• Exercise description: Output only the lines below from the one containing "Refresh the Computer" to the one containing "You are a computer-use agent. Image", exactly as written, both ends kept.

• Information supplied:
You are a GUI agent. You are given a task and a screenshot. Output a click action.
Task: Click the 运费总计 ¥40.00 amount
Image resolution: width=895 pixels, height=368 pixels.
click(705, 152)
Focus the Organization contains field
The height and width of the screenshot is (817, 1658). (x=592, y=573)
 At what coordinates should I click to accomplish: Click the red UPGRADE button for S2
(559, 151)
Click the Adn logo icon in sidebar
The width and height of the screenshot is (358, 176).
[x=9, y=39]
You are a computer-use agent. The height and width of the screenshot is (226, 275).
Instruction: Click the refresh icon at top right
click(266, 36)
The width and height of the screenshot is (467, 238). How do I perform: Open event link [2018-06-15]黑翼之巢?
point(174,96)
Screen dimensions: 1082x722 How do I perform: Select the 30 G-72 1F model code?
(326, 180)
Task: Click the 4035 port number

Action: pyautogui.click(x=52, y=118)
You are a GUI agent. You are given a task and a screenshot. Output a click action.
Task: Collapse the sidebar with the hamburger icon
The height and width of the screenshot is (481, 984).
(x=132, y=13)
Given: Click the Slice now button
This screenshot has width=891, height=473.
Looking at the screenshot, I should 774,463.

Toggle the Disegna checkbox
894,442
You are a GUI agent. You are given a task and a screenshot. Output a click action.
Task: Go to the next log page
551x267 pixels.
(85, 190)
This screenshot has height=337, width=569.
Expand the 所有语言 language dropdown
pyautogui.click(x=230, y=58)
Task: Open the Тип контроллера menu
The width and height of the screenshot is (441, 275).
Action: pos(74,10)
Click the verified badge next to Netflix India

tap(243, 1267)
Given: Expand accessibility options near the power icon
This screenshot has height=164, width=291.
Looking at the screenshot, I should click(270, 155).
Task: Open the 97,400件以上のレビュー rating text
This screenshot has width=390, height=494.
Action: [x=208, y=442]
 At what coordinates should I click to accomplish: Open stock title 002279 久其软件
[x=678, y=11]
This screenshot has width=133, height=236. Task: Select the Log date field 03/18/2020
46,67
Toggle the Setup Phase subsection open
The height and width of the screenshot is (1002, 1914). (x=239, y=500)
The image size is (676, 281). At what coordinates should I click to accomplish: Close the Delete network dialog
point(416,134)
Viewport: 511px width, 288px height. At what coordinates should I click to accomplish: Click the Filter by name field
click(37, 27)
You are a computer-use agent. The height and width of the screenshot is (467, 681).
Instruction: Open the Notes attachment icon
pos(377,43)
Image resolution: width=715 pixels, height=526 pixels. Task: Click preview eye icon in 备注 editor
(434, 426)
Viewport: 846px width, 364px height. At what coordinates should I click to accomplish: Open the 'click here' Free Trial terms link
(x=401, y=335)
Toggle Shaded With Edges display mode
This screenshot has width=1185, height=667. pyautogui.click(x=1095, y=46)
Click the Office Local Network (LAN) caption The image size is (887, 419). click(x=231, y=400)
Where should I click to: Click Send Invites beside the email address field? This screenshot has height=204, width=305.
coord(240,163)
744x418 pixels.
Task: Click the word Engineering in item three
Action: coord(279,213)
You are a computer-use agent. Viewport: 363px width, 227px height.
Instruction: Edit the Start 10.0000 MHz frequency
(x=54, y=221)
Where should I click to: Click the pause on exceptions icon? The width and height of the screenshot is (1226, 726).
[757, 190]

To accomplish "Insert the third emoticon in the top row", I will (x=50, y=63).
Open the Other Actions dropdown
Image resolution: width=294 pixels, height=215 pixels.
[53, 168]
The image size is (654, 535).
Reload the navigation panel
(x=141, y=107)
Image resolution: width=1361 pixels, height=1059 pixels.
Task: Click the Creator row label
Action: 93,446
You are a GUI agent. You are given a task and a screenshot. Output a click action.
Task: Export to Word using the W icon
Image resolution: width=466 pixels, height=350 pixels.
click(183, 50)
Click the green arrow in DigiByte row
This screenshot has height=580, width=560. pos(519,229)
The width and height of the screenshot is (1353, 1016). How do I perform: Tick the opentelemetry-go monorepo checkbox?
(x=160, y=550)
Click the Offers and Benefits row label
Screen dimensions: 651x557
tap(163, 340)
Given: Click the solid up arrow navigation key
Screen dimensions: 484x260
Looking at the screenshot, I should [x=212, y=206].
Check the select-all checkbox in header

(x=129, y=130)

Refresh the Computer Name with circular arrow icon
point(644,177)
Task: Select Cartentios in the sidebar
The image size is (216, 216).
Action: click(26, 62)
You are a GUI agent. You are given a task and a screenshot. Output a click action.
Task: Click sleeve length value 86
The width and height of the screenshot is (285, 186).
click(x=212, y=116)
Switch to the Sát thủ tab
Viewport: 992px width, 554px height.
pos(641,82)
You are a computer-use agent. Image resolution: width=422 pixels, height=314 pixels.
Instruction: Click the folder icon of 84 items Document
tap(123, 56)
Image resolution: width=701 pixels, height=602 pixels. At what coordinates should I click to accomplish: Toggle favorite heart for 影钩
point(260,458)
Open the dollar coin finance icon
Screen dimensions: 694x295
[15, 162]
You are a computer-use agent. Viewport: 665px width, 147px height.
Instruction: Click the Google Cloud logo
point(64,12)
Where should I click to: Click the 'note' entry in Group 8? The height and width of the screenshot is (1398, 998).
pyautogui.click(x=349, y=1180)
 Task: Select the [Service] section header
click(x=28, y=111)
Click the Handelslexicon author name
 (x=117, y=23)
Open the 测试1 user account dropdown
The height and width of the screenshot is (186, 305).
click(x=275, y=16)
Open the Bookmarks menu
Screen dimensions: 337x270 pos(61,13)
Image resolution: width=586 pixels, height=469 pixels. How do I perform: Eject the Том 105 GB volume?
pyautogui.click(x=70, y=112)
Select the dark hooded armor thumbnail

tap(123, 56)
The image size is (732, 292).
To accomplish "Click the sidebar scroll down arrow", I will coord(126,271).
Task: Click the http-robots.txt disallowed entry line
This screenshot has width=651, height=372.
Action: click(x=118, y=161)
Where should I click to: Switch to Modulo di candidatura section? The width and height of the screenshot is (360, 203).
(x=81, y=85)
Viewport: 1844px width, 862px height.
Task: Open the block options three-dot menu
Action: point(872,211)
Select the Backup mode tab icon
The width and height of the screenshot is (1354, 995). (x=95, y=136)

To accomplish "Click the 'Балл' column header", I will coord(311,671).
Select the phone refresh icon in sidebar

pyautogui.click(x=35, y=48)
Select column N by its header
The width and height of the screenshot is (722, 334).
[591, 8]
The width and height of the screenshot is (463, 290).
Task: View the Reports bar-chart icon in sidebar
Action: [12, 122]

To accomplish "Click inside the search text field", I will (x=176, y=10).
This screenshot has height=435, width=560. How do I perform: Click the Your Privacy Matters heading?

• Response to this task:
Refresh the Computer Name with circular arrow icon
point(644,177)
Task: Select Cartentios in the sidebar
The image size is (216, 216).
Action: click(26, 62)
You are a GUI agent. You are given a task and a screenshot. Output a click action.
Task: Click sleeve length value 86
The width and height of the screenshot is (285, 186).
click(x=212, y=116)
Switch to the Sát thủ tab
Viewport: 992px width, 554px height.
pos(641,82)
You are a computer-use agent. Image resolution: width=422 pixels, height=314 pixels.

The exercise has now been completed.